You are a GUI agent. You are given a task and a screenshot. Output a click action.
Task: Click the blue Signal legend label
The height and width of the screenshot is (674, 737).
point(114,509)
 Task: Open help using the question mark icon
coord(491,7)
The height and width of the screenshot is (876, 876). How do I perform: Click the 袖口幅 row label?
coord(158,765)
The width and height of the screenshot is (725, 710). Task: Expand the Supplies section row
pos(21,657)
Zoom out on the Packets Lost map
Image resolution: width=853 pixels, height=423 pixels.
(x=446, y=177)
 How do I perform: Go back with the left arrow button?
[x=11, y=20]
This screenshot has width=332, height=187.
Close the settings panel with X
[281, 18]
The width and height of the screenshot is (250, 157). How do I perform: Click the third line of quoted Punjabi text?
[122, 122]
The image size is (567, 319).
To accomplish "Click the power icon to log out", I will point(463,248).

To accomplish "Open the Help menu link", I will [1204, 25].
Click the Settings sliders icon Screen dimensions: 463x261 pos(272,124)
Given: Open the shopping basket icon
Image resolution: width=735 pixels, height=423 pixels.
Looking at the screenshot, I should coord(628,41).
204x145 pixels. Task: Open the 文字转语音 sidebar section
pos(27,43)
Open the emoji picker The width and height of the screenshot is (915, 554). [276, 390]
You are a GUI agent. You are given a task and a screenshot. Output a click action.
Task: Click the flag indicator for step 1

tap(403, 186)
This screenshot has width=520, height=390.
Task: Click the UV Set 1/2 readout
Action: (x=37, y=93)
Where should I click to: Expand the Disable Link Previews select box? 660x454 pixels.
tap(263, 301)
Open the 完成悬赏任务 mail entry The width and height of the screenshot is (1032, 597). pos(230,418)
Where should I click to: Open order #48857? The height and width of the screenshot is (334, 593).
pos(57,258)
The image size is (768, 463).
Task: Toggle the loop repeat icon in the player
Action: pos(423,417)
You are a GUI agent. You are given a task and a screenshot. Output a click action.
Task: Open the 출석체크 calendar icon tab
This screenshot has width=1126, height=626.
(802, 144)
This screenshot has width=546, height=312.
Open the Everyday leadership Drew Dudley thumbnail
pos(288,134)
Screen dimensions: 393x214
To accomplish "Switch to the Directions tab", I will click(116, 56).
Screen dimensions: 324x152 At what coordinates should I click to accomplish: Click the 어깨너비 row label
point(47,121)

───

In this exercise, every line of the listing is to be output exactly.

RESULT OF THIS EXERCISE
You are a GUI agent. You are given a task and a screenshot. Output a click action.
Task: Click the blue Signal legend label
The height and width of the screenshot is (674, 737).
point(114,509)
 Task: Open help using the question mark icon
coord(491,7)
The height and width of the screenshot is (876, 876). How do I perform: Click the 袖口幅 row label?
coord(158,765)
The width and height of the screenshot is (725, 710). Task: Expand the Supplies section row
pos(21,657)
Zoom out on the Packets Lost map
Image resolution: width=853 pixels, height=423 pixels.
(x=446, y=177)
 How do I perform: Go back with the left arrow button?
[x=11, y=20]
This screenshot has width=332, height=187.
Close the settings panel with X
[281, 18]
The width and height of the screenshot is (250, 157). How do I perform: Click the third line of quoted Punjabi text?
[122, 122]
The image size is (567, 319).
To accomplish "Click the power icon to log out", I will point(463,248).

To accomplish "Open the Help menu link", I will [1204, 25].
Click the Settings sliders icon Screen dimensions: 463x261 pos(272,124)
Given: Open the shopping basket icon
Image resolution: width=735 pixels, height=423 pixels.
Looking at the screenshot, I should coord(628,41).
204x145 pixels. Task: Open the 文字转语音 sidebar section
pos(27,43)
Open the emoji picker The width and height of the screenshot is (915, 554). [276, 390]
You are a GUI agent. You are given a task and a screenshot. Output a click action.
Task: Click the flag indicator for step 1

tap(403, 186)
This screenshot has width=520, height=390.
Task: Click the UV Set 1/2 readout
Action: (x=37, y=93)
Where should I click to: Expand the Disable Link Previews select box? 660x454 pixels.
tap(263, 301)
Open the 完成悬赏任务 mail entry The width and height of the screenshot is (1032, 597). pos(230,418)
Where should I click to: Open order #48857? The height and width of the screenshot is (334, 593).
pos(57,258)
The image size is (768, 463).
Task: Toggle the loop repeat icon in the player
Action: pos(423,417)
You are a GUI agent. You are given a task and a screenshot. Output a click action.
Task: Open the 출석체크 calendar icon tab
This screenshot has width=1126, height=626.
(802, 144)
This screenshot has width=546, height=312.
Open the Everyday leadership Drew Dudley thumbnail
pos(288,134)
Screen dimensions: 393x214
To accomplish "Switch to the Directions tab", I will click(116, 56).
Screen dimensions: 324x152 At what coordinates should I click to accomplish: Click the 어깨너비 row label
point(47,121)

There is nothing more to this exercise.